EVALUATION
Committing to hopper and tiger.
###@###.### 2001-11-05
Reassigning to Russia.
###@###.### 2001-11-06
Name: rpR10076 Date: 11/16/2001
commit to hopper and tiger
======================================================================
Name: dmR10075 Date: 02/13/2002
On Solaris, when user presses Alt-Tab key combination WM may switch
focus to another window. When it performs the switch it usually sends
the following sequence of events:
- FocusOut NotifyGrab, FocusOut NofityWhileGrabbed to the currently
active window
- FocusIn NotifyWhileGrabbed, FocusIn NotifyUngrab to the new acive
window
In native code, in awt_MToolkit.c:processOneEvent and
awt_TopLevel.c:shellEH we skip all such events and doens't dispatch
them to Java. Therefor when user presses Alt-tab no event is generated
to Java.
To fix this we at first should add code which will process these
events.
However, it was found that some other user actions may generate this
kind of event (not NotifyNormal) when user doesn't expect any events
would be generated to Java. These cases are: selecting menu item in
main menu, popping up/down of popup menu, selecting the item in
choice's list, clicking on menu bar on the space where there is no
items. All such a cases generate
NotifyWhileGrabbed/NotifyGrab/NotifyUngrab event in different
sequences so we should filter them and distinguish the source of such
event - was they generated as the result of Alt-tab switching or not.
Two approaches can used to implement this.

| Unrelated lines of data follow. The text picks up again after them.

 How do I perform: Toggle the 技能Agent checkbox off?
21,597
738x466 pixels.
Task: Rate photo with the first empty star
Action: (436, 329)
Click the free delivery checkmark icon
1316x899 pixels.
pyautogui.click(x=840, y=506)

1. Try to detect the opposite window of every native focus
transfer.
When user switches by Alt-tab the opposite window is either another
Frame/Window or none if it is the transfer outside of Java
application. If he presses menu, popup menu, choice it is either
GrabShell or MenuShell. So, by this we can guaranteely detect the case
of user actions and distinguish them.
However, the actual implementation looks very complicated and so it
was decided to not use this if another approach will work as good as
this one.
2. Mark the moment when the menu/popup menu/choice pops up/down and
skip the following events according to this mark.
We install the callbacks for popup/popdown events of the appropriate
shells and set some flags in native code. When the events arrive we
check the flags and decide whether or not to allow it to be processed.
Implementation of this approach looks more simple and safe so it was
decided to use it.
###@###.### 2002-02-13
======================================================================
Verified using SwingSet2 demo with Hopper b14.